Probolinggo – Drama tambang ilegal di wilayah perbatasan Desa Patalan dan Desa Boto, Kabupaten Probolinggo, memasuki babak baru yang penuh tanda tanya. Setelah sempat berhenti pasca-inspeksi mendadak Penegakan Hukum (Gakkum), aktivitas tambang tersebut kembali bergeliat pada Jumat, 8 Agustus 2025.
Yang mengejutkan, papan larangan resmi yang sebelumnya dipasang oleh pihak Perhutani mendadak raib. Menurut warga, papan itu hanya bertahan hitungan hari sebelum dicopot paksa oleh pihak penambang yang diduga berasal dari komunitas warga Tionghoa setempat.
Awalnya, pemasangan papan pengumuman ini dianggap langkah tegas Kelompok Tani Hutan (KTH) Bumi Asri untuk membendung laju kendaraan berat yang hilir-mudik membawa hasil galian. Aktivitas ini sudah lama dicurigai sebagai bagian dari jaringan tambang ilegal yang merusak ekosistem hutan sosial dan mengabaikan keselamatan warga.
Namun kenyataan di lapangan berkata lain. KTH Bumi Asri tiba-tiba menghentikan larangan dan membiarkan tambang kembali beroperasi, hanya beberapa hari setelah sidak Gakkum. Fakta lain yang tak kalah mencengangkan, titik lokasi tambang ternyata berada di luar koordinat yang diizinkan.
Langkah “mundur” KTH ini memicu spekulasi liar. Apakah ada tekanan dari pihak berpengaruh? Atau justru ada kesepakatan diam-diam yang membuat larangan dicabut? Warga mulai mencurigai keberadaan “beking” kuat yang membuat tambang ini kebal dari aturan hukum.
“Kalau tambang ini ilegal, kenapa bisa buka lagi secepat itu? Apa aparat tidak lihat? Kami yang di sini setiap hari merasakan debu, jalan rusak, dan suara bising. Sementara yang punya tambang seperti raja,” ujar salah satu warga yang meminta identitasnya dirahasiakan.
Program Perhutanan Sosial yang mestinya menjadi motor kesejahteraan warga kini tercoreng oleh praktik tambang liar yang justru memperkaya segelintir pihak. Alih-alih memberdayakan masyarakat, hutan sosial dijadikan tameng untuk aktivitas ilegal.

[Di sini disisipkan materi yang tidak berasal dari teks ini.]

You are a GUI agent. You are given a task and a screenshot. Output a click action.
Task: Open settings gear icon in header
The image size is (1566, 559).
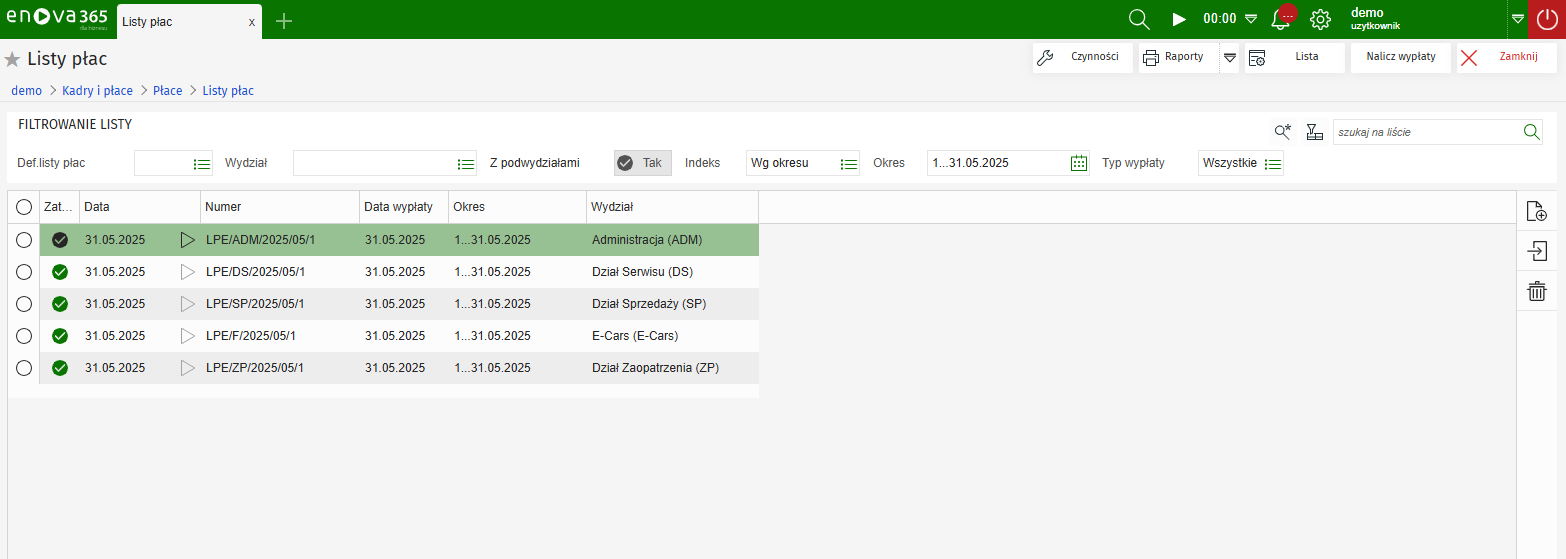tap(1320, 19)
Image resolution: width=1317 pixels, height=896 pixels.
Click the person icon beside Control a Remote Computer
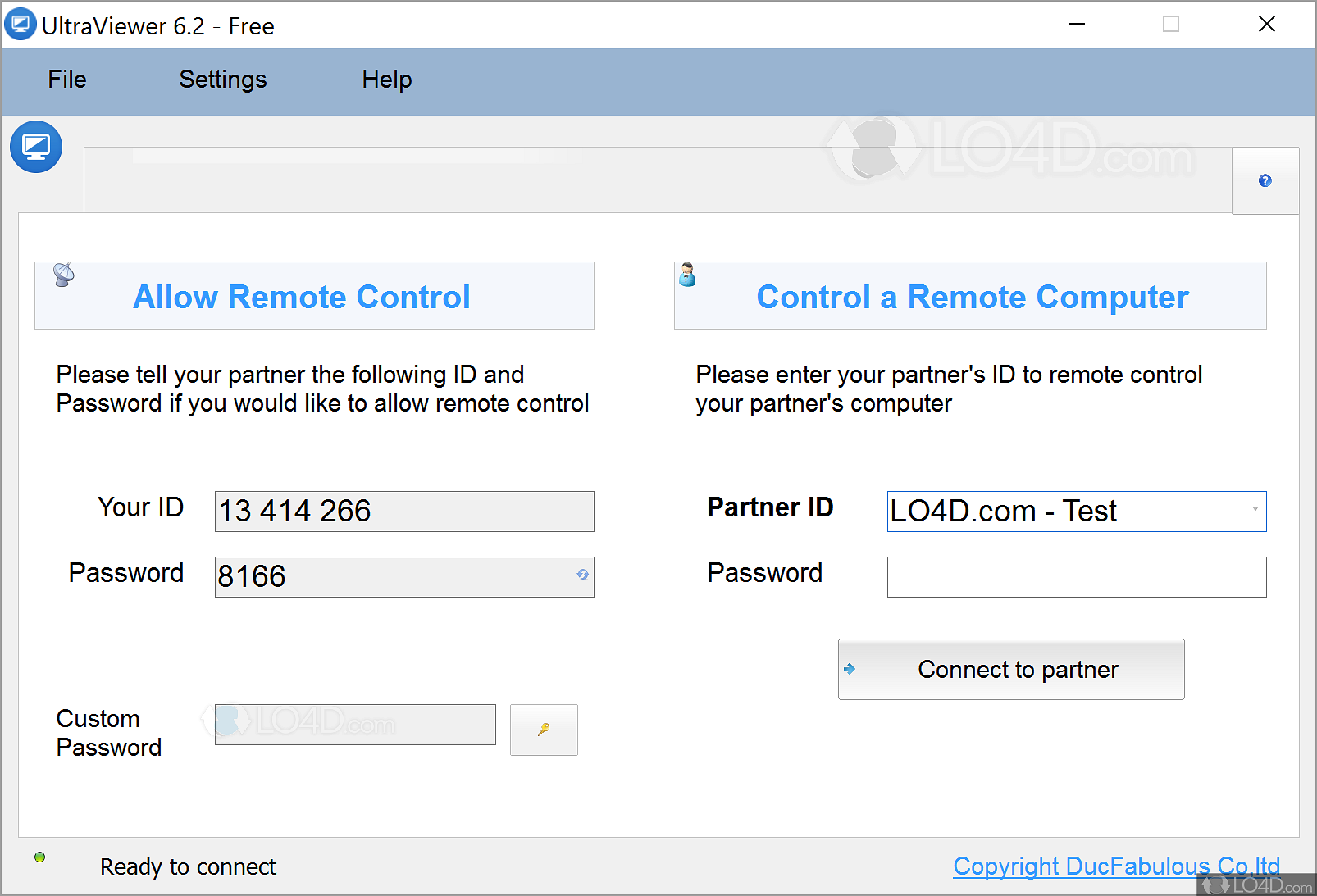687,275
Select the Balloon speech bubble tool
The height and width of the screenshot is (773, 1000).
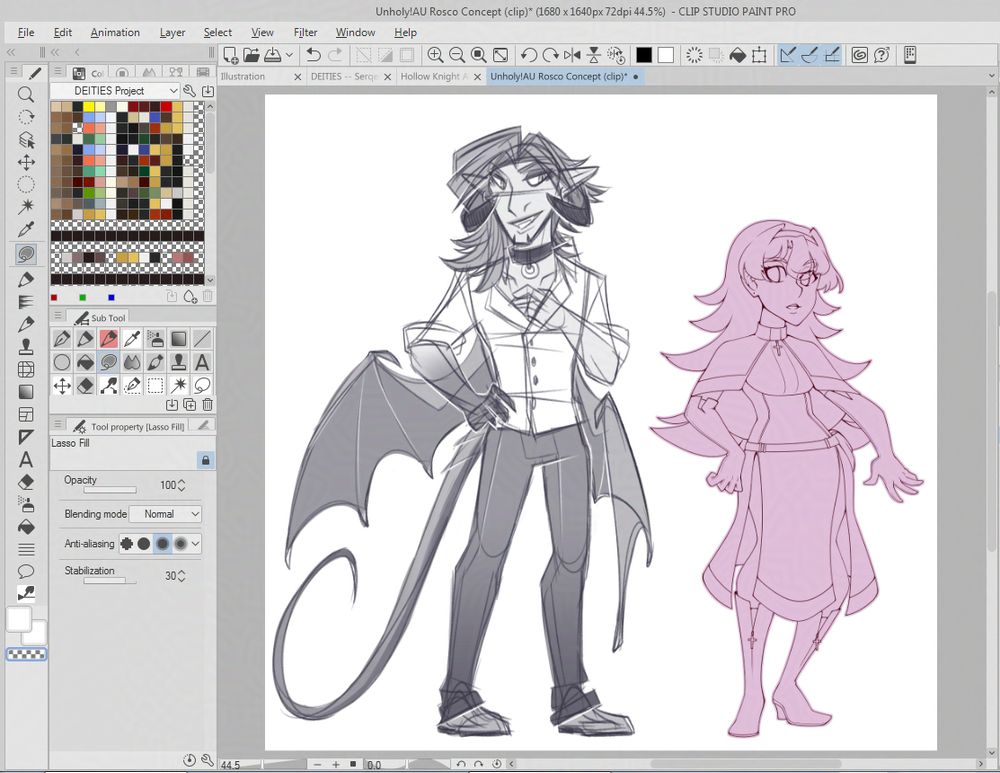26,571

Desakan publik kini mengarah pada pemerintah daerah, aparat kepolisian, Gakkum, dan Perhutani untuk membuka “tirai” yang menutupi siapa saja yang bermain di balik tambang ini. Masyarakat menuntut penyelidikan tuntas, mulai dari pemodal, pengelola, hingga oknum yang diduga melindungi.
Kasus ini menjadi ujian nyata bagi komitmen penegakan hukum di Probolinggo. Jika dibiarkan, bukan hanya hutan yang hilang, tapi juga kepercayaan masyarakat terhadap aparat dan program pemerintah.